New Quadcopter Speed World Record Set At Nearly 500 Km/h

Making a quadcopter go fast would seem to be quite simple: just strap on powerful motors, aim the quadcopter roughly at where you want it to go fast, and let ‘er rip. Because of aerodynamics and other pesky physical laws there are a few complications to this, of course, but this didn’t deter [Luke Bell] and his father [Mike Bell] from nailing the Guinness World Record for remote-controlled quadcopters on April 21, 2024. During the official run, a top speed of 480.23 km/h was recorded, making it considerably faster than the first version they made, which hit a measly 400 km/h.

For this second iteration of the ‘got to go fast’ quadcopter, the design was scaled up, with more powerful motors and associated electronics added. Naturally, when you’re pushing brushless motors and their ESCs to their limits, stuff can get a bit hot due to the immense currents flowing through the system. This resulted in a number of battery, wire and other fires. Fortunately, the worrying aspect of in-flight stability got addressed pretty well courtesy of a professional drone trainer, and ultimately the world record attempt went off without a hitch.

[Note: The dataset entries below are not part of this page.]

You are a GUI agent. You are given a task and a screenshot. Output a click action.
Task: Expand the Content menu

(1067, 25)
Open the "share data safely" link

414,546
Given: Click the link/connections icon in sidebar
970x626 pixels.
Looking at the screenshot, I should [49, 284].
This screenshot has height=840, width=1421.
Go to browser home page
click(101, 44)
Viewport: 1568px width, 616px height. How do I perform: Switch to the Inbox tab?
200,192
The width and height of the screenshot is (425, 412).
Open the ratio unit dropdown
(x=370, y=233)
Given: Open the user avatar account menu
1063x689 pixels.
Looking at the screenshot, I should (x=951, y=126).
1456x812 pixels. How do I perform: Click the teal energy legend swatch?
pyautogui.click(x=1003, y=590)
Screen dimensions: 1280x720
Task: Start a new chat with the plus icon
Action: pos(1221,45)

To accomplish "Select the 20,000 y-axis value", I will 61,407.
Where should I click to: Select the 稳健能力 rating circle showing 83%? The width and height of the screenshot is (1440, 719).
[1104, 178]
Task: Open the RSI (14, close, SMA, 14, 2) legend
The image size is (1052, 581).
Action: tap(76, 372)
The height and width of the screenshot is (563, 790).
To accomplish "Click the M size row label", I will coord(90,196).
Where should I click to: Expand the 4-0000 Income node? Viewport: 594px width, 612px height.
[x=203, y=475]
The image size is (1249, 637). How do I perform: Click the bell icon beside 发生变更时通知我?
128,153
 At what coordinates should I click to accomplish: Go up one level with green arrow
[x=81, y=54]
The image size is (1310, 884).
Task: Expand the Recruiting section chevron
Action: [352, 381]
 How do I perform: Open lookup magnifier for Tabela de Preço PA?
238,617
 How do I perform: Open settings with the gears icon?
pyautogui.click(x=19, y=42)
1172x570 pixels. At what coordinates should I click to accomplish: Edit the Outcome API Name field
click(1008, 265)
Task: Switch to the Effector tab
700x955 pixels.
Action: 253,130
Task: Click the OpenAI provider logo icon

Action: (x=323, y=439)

An endurance test was also attempted, which reached 7.5 km at 180 km/h, and with the clear canopy in from of the camera removed, visual performance was pretty stunning, while still easily reaching 400 km/h. This might make it the perfect high-speed chase camera system.

Thanks to [Craig] for the tip.

19 thoughts on “New Quadcopter Speed World Record Set At Nearly 500 Km/h

    1. I’m glad you call them quads. They are RC quadcopters or quadrotors. I hated it when they suddenly started calling them drones. And then even calling RC helicopters and RC planes drones. A drone is a military aircraft for scouting or killing.

    1. Fewer blades are more efficient in forward flight.
      More blades are more efficient in hover.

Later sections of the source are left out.